KEYSTONE/AP/FELIPE DANA

(sda-ats)

Le secrétaire général de l'ONU déplore la faiblesse des ressources pour aider les centaines de milliers d'habitants de Mossoul affectés par la bataille contre les djihadistes. Antonio Guterres était en visite dans un camp de déplacés près de la ville du nord irakien.

"Nous n'avons pas les ressources nécessaires pour soutenir ces personnes, ni la solidarité internationale requise", a déclaré M. Guterres dans le camp de Hassan Cham, à quelque 30 km à l'est de Mossoul. La deuxième ville d'Irak est le théâtre depuis cinq mois d'une bataille féroce entre les forces gouvernementales et les djihadistes du groupe Etat islamique (EI), qui s'en étaient emparés en 2014.

Ces combats ont provoqué le déplacement de plus de 200'000 personnes depuis le début, mi-février, de l'opération pour reprendre la partie ouest de la cité. Ces mouvements suscitent l'inquiétude des organisations humanitaires.

"Malheureusement, notre programme ici n'est financé qu'à 8% (de sa totalité), cela montre combien nos ressources sont limitées", a insisté le chef de l'ONU. "Ces personnes ont énormément souffert et continuent de souffrir. Nous avons besoin de davantage de solidarité de la part de la communauté internationale".

"Daech nous a détruits"

Les habitants de Mossoul qui sont parvenus à fuir ont trouvé refuge dans des camps implantés dans les environs désertiques de la ville. D'autres ont rejoint des proches, louent des logements ou résident dans des abris improvisés.

Parmi les déplacés, de nombreux enfants tentent tant bien que mal d'oublier la guerre malgré le vacarme des combats. "On avait une grande maison, mais Daech (acronyme en arabe de l'EI, ndlr) nous a bombardés et elle a brûlé. Daech nous a détruits", a raconté Nora, dix ans, qui a trouvé refuge dans le camp de Hassan Cham.

Selon M. Guterres, les ressources actuelles ne permettent pas aux habitants de Mossoul de vivre dans des conditions décentes, ni d'envisager les efforts de réconciliation nécessaires une fois la ville reprise aux djihadistes.

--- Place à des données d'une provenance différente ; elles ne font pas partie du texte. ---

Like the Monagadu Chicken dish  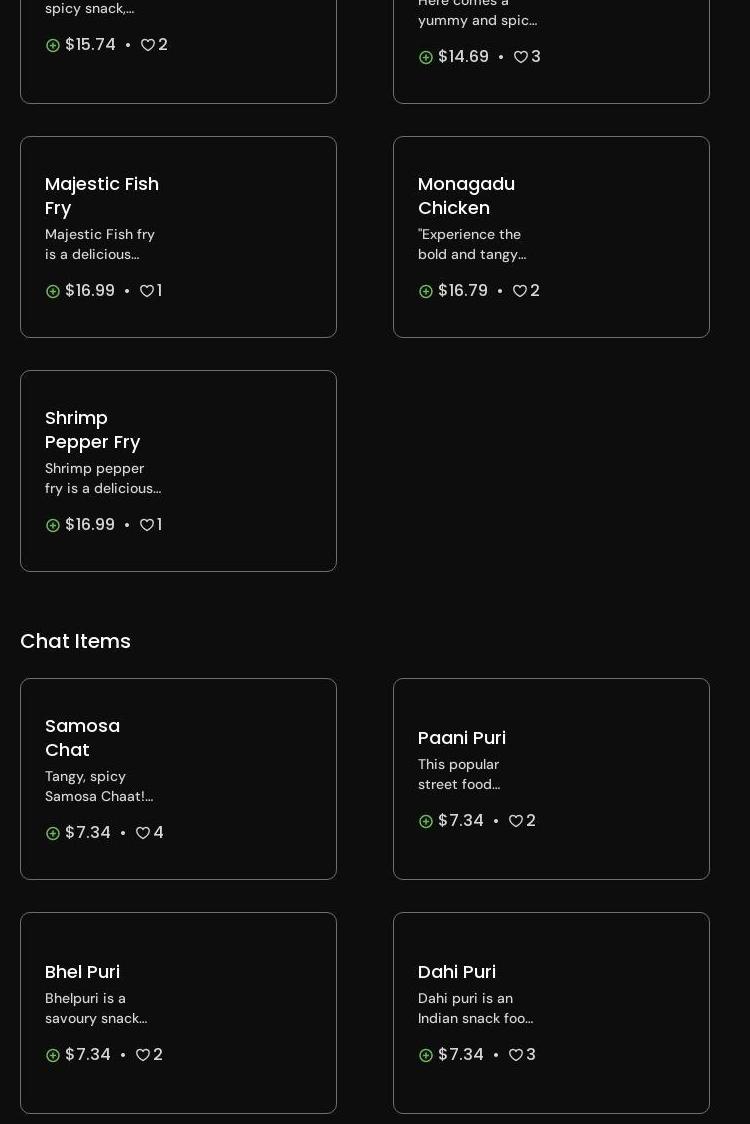(520, 291)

Ces efforts s'annoncent pourtant cruciaux pour permettre à l'Irak de retrouver la stabilité.

"Priorité absolue" aux civils

Dans le cadre de sa première visite en Irak comme patron de l'ONU, M. Guterres a rencontré jeudi des hauts responsables dont le Premier ministre Haider al-Abadi. A Bagdad, il a qualifié la protection des civils de "priorité absolue", alors que 600'000 personnes restent piégées par les combats dans Mossoul-Ouest selon l'ONU.

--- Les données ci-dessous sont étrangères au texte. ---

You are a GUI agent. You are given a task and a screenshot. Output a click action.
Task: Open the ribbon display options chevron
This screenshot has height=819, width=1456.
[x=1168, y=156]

Les deux tiers d'entre elles vivent dans la vieille ville, un dédale de rues densément peuplées que tentent de reprendre les forces irakiennes. Un mois et demi après le début de l'opération sur Mossoul-Ouest, les civils ont payé un lourd tribut dans la bataille: plus de 300 d'entre eux auraient péri, selon l'ONU.